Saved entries
|---|

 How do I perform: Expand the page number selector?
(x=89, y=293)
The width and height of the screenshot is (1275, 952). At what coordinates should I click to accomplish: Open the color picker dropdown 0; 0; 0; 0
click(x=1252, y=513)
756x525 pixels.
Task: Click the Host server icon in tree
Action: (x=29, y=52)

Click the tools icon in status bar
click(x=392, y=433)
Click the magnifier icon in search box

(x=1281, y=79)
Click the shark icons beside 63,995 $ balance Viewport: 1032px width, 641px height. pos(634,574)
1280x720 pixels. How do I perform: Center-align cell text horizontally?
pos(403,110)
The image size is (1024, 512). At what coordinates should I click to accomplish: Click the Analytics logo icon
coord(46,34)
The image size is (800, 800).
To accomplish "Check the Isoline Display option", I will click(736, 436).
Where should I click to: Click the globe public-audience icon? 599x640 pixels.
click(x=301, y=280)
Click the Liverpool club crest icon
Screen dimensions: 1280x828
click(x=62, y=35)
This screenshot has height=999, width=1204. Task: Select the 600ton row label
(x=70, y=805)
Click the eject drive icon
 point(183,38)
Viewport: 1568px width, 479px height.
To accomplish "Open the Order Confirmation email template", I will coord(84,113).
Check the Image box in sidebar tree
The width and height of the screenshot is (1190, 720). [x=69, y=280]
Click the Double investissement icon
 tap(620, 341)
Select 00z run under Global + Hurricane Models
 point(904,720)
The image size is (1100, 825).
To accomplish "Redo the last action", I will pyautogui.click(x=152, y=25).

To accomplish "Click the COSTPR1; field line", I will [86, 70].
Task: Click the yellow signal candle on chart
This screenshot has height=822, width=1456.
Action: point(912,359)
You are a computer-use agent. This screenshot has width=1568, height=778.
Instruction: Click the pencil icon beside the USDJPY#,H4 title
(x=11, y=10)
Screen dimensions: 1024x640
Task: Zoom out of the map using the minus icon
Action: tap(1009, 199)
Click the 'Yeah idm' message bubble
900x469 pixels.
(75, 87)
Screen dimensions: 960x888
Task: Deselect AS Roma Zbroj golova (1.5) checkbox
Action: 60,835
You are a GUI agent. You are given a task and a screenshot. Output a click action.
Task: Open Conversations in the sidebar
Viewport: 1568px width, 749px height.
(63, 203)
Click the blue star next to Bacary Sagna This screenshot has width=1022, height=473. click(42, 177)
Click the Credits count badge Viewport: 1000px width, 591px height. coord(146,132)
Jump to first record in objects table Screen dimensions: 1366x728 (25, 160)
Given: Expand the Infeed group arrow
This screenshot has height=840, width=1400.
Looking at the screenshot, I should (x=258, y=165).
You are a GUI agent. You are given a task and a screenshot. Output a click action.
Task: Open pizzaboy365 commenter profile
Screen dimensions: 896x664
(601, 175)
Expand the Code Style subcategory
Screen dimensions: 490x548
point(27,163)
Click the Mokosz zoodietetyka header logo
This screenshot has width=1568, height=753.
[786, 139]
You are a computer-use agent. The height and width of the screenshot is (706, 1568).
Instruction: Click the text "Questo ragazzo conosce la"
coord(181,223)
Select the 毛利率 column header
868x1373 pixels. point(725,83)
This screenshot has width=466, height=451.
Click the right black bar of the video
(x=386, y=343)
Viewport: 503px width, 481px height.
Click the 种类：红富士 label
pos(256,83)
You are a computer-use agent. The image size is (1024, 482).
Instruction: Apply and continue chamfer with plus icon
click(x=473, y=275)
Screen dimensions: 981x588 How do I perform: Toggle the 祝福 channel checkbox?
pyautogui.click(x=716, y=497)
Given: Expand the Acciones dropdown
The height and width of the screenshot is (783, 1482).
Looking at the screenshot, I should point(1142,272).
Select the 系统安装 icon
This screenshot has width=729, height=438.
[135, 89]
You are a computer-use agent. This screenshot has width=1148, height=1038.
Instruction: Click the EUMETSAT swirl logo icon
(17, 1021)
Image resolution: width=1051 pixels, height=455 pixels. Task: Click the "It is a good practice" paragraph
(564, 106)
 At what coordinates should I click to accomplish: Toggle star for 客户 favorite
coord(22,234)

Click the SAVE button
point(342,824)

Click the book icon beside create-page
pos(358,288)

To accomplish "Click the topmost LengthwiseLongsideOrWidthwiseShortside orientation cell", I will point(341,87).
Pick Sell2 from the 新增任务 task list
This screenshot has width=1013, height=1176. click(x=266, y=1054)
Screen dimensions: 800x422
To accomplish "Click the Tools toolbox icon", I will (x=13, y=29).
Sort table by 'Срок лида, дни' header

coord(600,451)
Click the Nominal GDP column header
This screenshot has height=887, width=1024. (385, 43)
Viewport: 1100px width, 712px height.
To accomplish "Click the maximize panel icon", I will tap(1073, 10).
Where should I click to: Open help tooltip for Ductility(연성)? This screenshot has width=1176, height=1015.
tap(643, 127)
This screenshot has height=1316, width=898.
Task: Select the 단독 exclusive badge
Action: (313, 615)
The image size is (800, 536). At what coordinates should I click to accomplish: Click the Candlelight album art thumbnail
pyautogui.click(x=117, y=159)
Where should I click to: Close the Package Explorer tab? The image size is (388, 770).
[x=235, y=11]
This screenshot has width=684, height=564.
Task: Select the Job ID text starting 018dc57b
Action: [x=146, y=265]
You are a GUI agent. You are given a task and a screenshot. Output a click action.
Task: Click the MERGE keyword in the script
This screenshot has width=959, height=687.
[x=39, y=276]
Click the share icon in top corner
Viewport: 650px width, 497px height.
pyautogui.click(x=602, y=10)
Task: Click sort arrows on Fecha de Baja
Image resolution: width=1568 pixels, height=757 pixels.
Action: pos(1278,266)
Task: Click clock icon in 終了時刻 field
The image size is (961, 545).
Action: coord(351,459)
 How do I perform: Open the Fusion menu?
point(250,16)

|---|

About this exercise: Please retype the data, matching it exactly.

Written answer:
 How do I perform: Expand the page number selector?
(x=89, y=293)
The width and height of the screenshot is (1275, 952). At what coordinates should I click to accomplish: Open the color picker dropdown 0; 0; 0; 0
click(x=1252, y=513)
756x525 pixels.
Task: Click the Host server icon in tree
Action: (x=29, y=52)

Click the tools icon in status bar
click(x=392, y=433)
Click the magnifier icon in search box

(x=1281, y=79)
Click the shark icons beside 63,995 $ balance Viewport: 1032px width, 641px height. pos(634,574)
1280x720 pixels. How do I perform: Center-align cell text horizontally?
pos(403,110)
The image size is (1024, 512). At what coordinates should I click to accomplish: Click the Analytics logo icon
coord(46,34)
The image size is (800, 800).
To accomplish "Check the Isoline Display option", I will click(736, 436).
Where should I click to: Click the globe public-audience icon? 599x640 pixels.
click(x=301, y=280)
Click the Liverpool club crest icon
Screen dimensions: 1280x828
click(x=62, y=35)
This screenshot has height=999, width=1204. Task: Select the 600ton row label
(x=70, y=805)
Click the eject drive icon
 point(183,38)
Viewport: 1568px width, 479px height.
To accomplish "Open the Order Confirmation email template", I will coord(84,113).
Check the Image box in sidebar tree
The width and height of the screenshot is (1190, 720). [x=69, y=280]
Click the Double investissement icon
 tap(620, 341)
Select 00z run under Global + Hurricane Models
 point(904,720)
The image size is (1100, 825).
To accomplish "Redo the last action", I will pyautogui.click(x=152, y=25).

To accomplish "Click the COSTPR1; field line", I will [86, 70].
Task: Click the yellow signal candle on chart
This screenshot has height=822, width=1456.
Action: point(912,359)
You are a computer-use agent. This screenshot has width=1568, height=778.
Instruction: Click the pencil icon beside the USDJPY#,H4 title
(x=11, y=10)
Screen dimensions: 1024x640
Task: Zoom out of the map using the minus icon
Action: tap(1009, 199)
Click the 'Yeah idm' message bubble
900x469 pixels.
(75, 87)
Screen dimensions: 960x888
Task: Deselect AS Roma Zbroj golova (1.5) checkbox
Action: 60,835
You are a GUI agent. You are given a task and a screenshot. Output a click action.
Task: Open Conversations in the sidebar
Viewport: 1568px width, 749px height.
(63, 203)
Click the blue star next to Bacary Sagna This screenshot has width=1022, height=473. click(42, 177)
Click the Credits count badge Viewport: 1000px width, 591px height. coord(146,132)
Jump to first record in objects table Screen dimensions: 1366x728 (25, 160)
Given: Expand the Infeed group arrow
This screenshot has height=840, width=1400.
Looking at the screenshot, I should (x=258, y=165).
You are a GUI agent. You are given a task and a screenshot. Output a click action.
Task: Open pizzaboy365 commenter profile
Screen dimensions: 896x664
(601, 175)
Expand the Code Style subcategory
Screen dimensions: 490x548
point(27,163)
Click the Mokosz zoodietetyka header logo
This screenshot has width=1568, height=753.
[786, 139]
You are a computer-use agent. The height and width of the screenshot is (706, 1568).
Instruction: Click the text "Questo ragazzo conosce la"
coord(181,223)
Select the 毛利率 column header
868x1373 pixels. point(725,83)
This screenshot has width=466, height=451.
Click the right black bar of the video
(x=386, y=343)
Viewport: 503px width, 481px height.
Click the 种类：红富士 label
pos(256,83)
You are a computer-use agent. The image size is (1024, 482).
Instruction: Apply and continue chamfer with plus icon
click(x=473, y=275)
Screen dimensions: 981x588 How do I perform: Toggle the 祝福 channel checkbox?
pyautogui.click(x=716, y=497)
Given: Expand the Acciones dropdown
The height and width of the screenshot is (783, 1482).
Looking at the screenshot, I should point(1142,272).
Select the 系统安装 icon
This screenshot has width=729, height=438.
[135, 89]
You are a computer-use agent. This screenshot has width=1148, height=1038.
Instruction: Click the EUMETSAT swirl logo icon
(17, 1021)
Image resolution: width=1051 pixels, height=455 pixels. Task: Click the "It is a good practice" paragraph
(564, 106)
 At what coordinates should I click to accomplish: Toggle star for 客户 favorite
coord(22,234)

Click the SAVE button
point(342,824)

Click the book icon beside create-page
pos(358,288)

To accomplish "Click the topmost LengthwiseLongsideOrWidthwiseShortside orientation cell", I will point(341,87).
Pick Sell2 from the 新增任务 task list
This screenshot has width=1013, height=1176. click(x=266, y=1054)
Screen dimensions: 800x422
To accomplish "Click the Tools toolbox icon", I will (x=13, y=29).
Sort table by 'Срок лида, дни' header

coord(600,451)
Click the Nominal GDP column header
This screenshot has height=887, width=1024. (385, 43)
Viewport: 1100px width, 712px height.
To accomplish "Click the maximize panel icon", I will tap(1073, 10).
Where should I click to: Open help tooltip for Ductility(연성)? This screenshot has width=1176, height=1015.
tap(643, 127)
This screenshot has height=1316, width=898.
Task: Select the 단독 exclusive badge
Action: (313, 615)
The image size is (800, 536). At what coordinates should I click to accomplish: Click the Candlelight album art thumbnail
pyautogui.click(x=117, y=159)
Where should I click to: Close the Package Explorer tab? The image size is (388, 770).
[x=235, y=11]
This screenshot has width=684, height=564.
Task: Select the Job ID text starting 018dc57b
Action: [x=146, y=265]
You are a GUI agent. You are given a task and a screenshot. Output a click action.
Task: Click the MERGE keyword in the script
This screenshot has width=959, height=687.
[x=39, y=276]
Click the share icon in top corner
Viewport: 650px width, 497px height.
pyautogui.click(x=602, y=10)
Task: Click sort arrows on Fecha de Baja
Image resolution: width=1568 pixels, height=757 pixels.
Action: pos(1278,266)
Task: Click clock icon in 終了時刻 field
The image size is (961, 545).
Action: coord(351,459)
 How do I perform: Open the Fusion menu?
point(250,16)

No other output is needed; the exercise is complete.